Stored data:
[Start of section]
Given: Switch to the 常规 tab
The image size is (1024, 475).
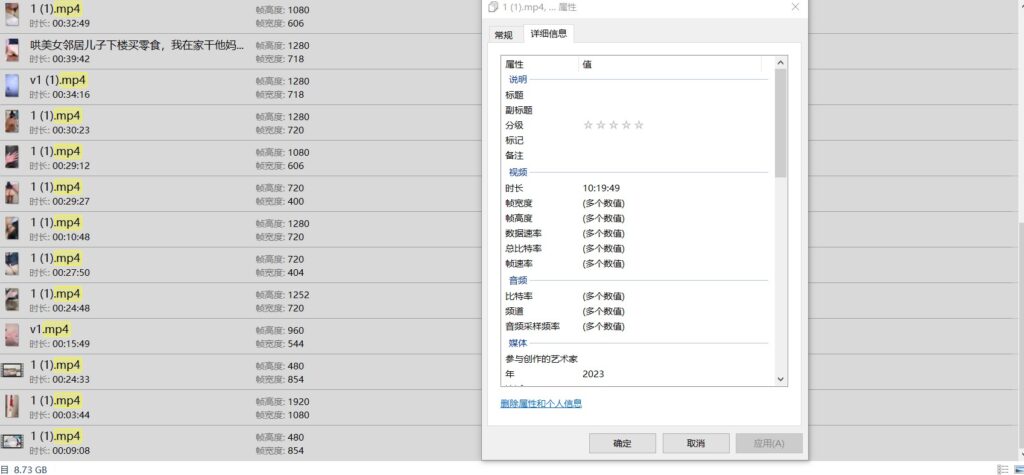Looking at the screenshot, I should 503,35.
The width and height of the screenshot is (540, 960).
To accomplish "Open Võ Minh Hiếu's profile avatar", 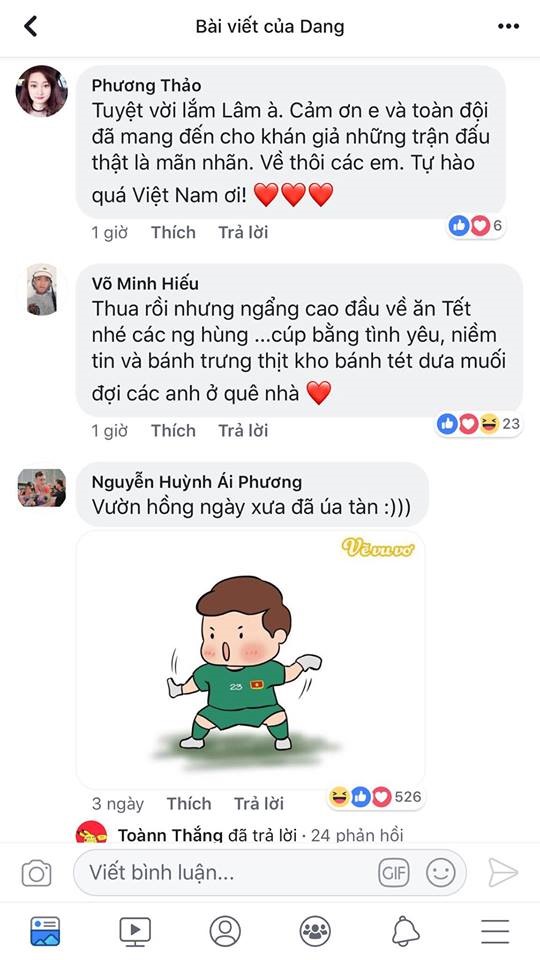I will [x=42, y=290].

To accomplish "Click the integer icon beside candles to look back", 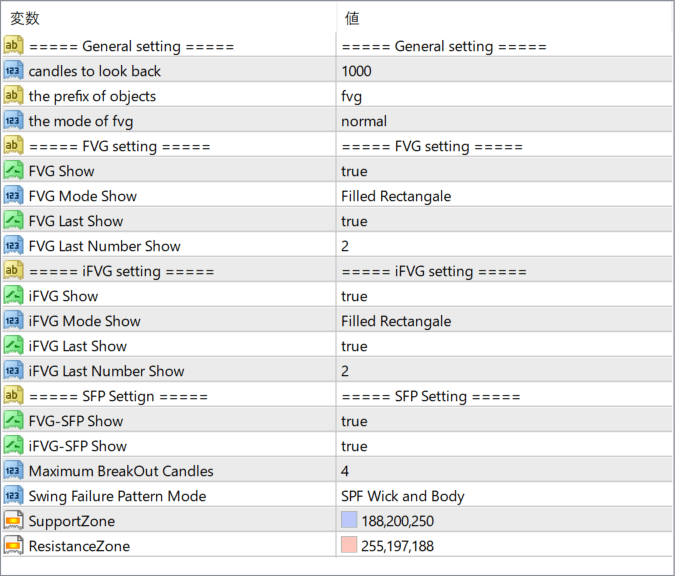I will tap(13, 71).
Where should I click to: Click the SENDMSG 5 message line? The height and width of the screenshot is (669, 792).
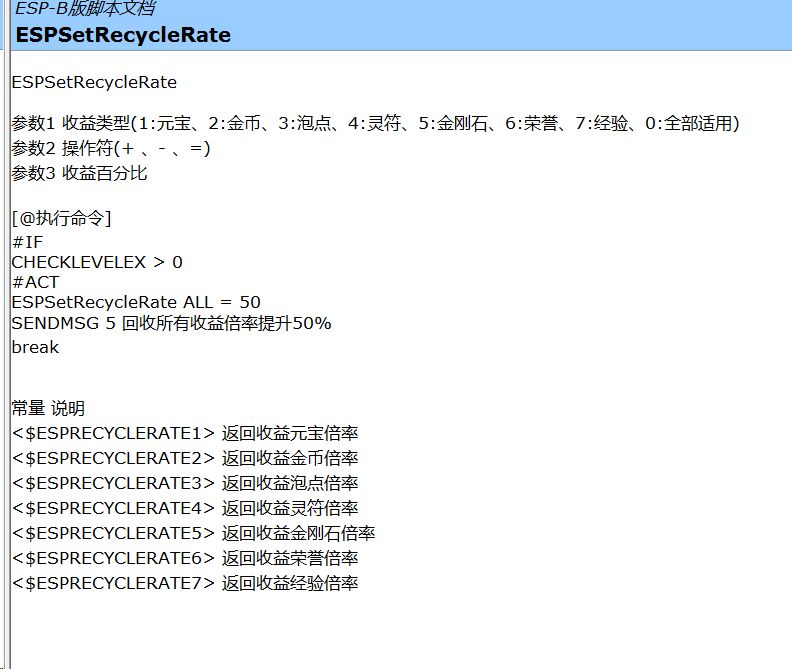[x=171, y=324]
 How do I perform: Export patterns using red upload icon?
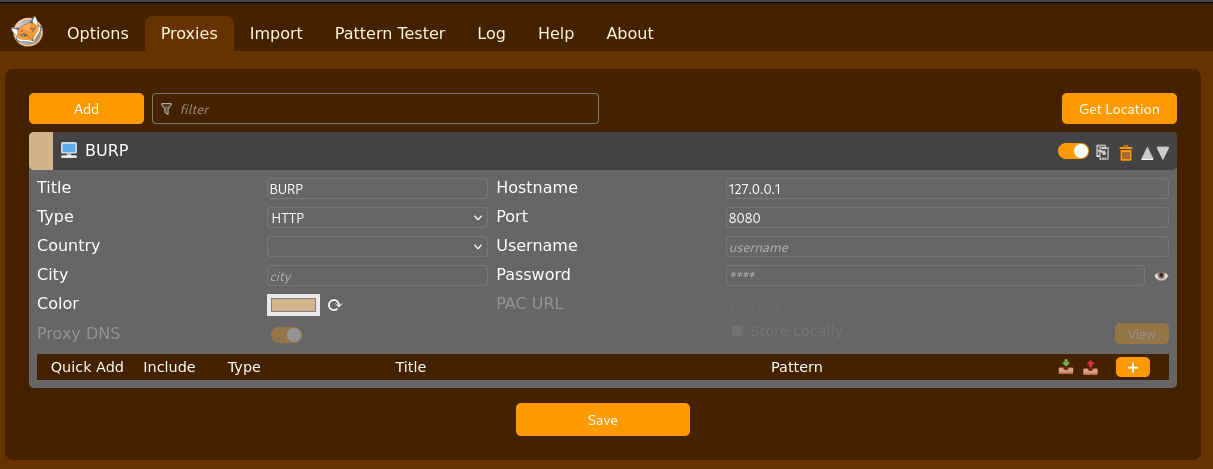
[End of section]
### WHAT THE TASK REQUIRES
Leave every picture out, and repeat exactly the lines from the one containing "Where should I" through the last line of the entries, both ends included.

### OUTPUT
Where should I click to: Click the SENDMSG 5 message line? The height and width of the screenshot is (669, 792).
[x=171, y=324]
 How do I perform: Export patterns using red upload icon?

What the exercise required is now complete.